Day 260 – 18 April 2010: Sheep Shearing Capital of the World, population 4,000 and decreasing


We have to wait until the afternoon for our replacement van so, after taking advantage of Escape covering our expenses for our stay here by having a huge fry up breakfast at the motel, we walk down into Te Kuiti.
Besides the huge statue of a man shearing a sheep, there is not much to see here. The town is seemingly populated by a lot of bored looking teenagers. It’s like a mini-Slough, the commercial estate town west of London made famous by the John Betjeman poem ‘Come friendly bombs fall on Slough, it isn’t fit for humans now’...

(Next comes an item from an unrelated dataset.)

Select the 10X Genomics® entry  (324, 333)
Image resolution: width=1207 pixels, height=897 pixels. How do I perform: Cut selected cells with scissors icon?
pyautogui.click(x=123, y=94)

We stop at a pub that looks like a warehouse from the outside, but is full of slot machines inside. I get asked for ID and show the bar lady my UK driving licence. She asks me if I have anything else (I don’t), and then asks me where the date of birth is on it. I am bloody thirty-eight for Chrissakes. A petite twenty eight years old, Caz doesn’t have any ID on her and walks out of the pub without saying anything to us, so Mary and I sit down to have a couple of drinks. I get the feeling Caz is feeling a bit moody today, but she comes back to us while we are sat outside the pub having indulged in some retail therapy.
We have dinner back at the motel. The restaurant by reception and lounge area is quite homely and only we are the only customers there, so I wasn’t expecting much from the food. However, Mary’s lamb shank, which I have a taste of, is quite delicious and perfectly cooked, though my steak’n’turf is less memorable.
Our new van arrives while we eating dinner.